Qualquer estudante que fosse pego nas ruas entre esses horários era imediatamente levado pela polícia para a prisão acadêmica.

E, fora estas regras, a universidade conta com uma série de tradições datadas de séculos atrás – parte delas que pôde ser contada pelo Tio Alberto que, ele próprio, havia estudado lá.

Mas, enfim, estava na hora de irmos.

O último lugar que fomos visitar em Coimbra foi o Penedo da Saudade – um recanto perdido na parte alta da cidade, onde os estudantes já formados voltavam para deixar lápides com poemas cantando as saudades que sentiam de lá.

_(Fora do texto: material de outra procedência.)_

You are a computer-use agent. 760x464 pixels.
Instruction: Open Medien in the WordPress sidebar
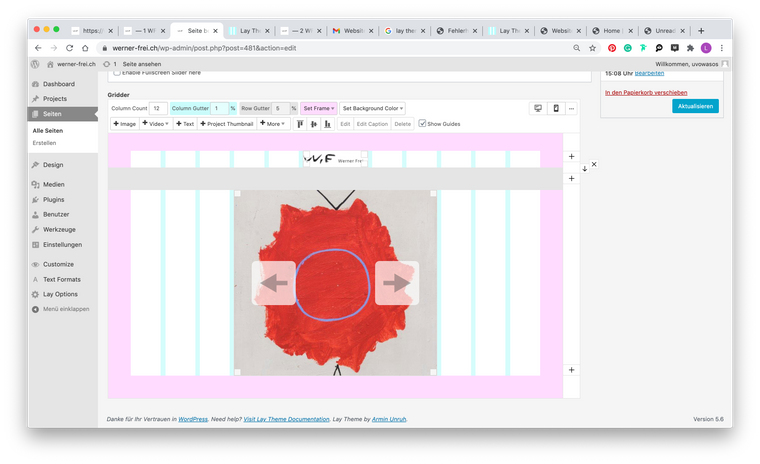53,184
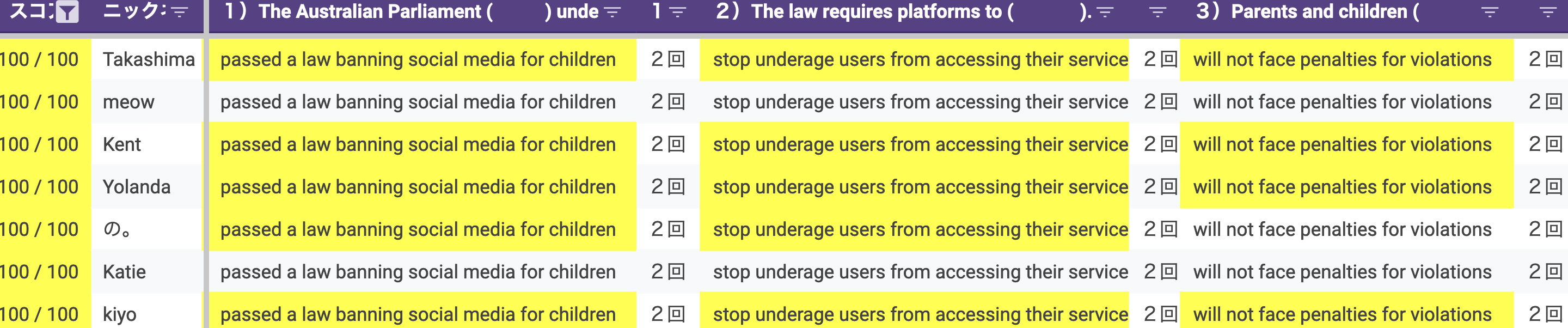Open the filter menu for the ニック column

pos(179,12)
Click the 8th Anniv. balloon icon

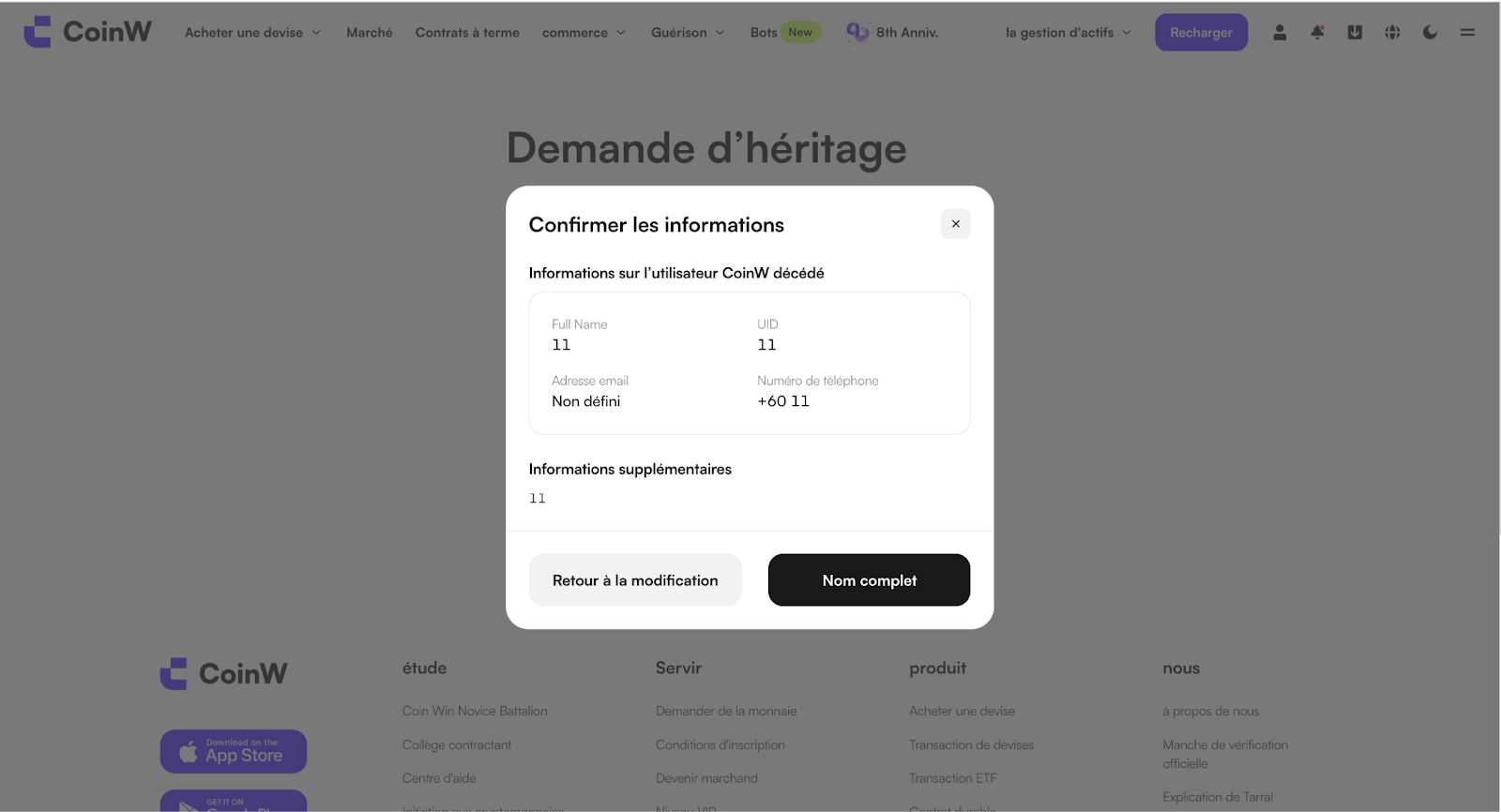857,32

Depois de tantas guerras, conspirações, sofrimento e leis, restou, claro, a nostalgia.

Penedo da Saudade

Sair de Coimbra e voltar para Aveiro – sempre cruzando as pequenas aldeias da Bairrada – foi como deixar para trás quase um milênio de história densa, misturando a leveza de conhecer, ao vivo, parte tão importante da formação do que, cruzando oceanos, viria a ser o nosso próprio povo, ao peso de tantos anos e fatos concentrados em um local menor do que uma pequena cidade interiorana brasileira.

Coimbra, como Portugal, é prova viva de que uma história de porte não tem, necessariamente, nenhuma relação com uma amplitude geográfica. Ou seja, de que tamanho não é documento.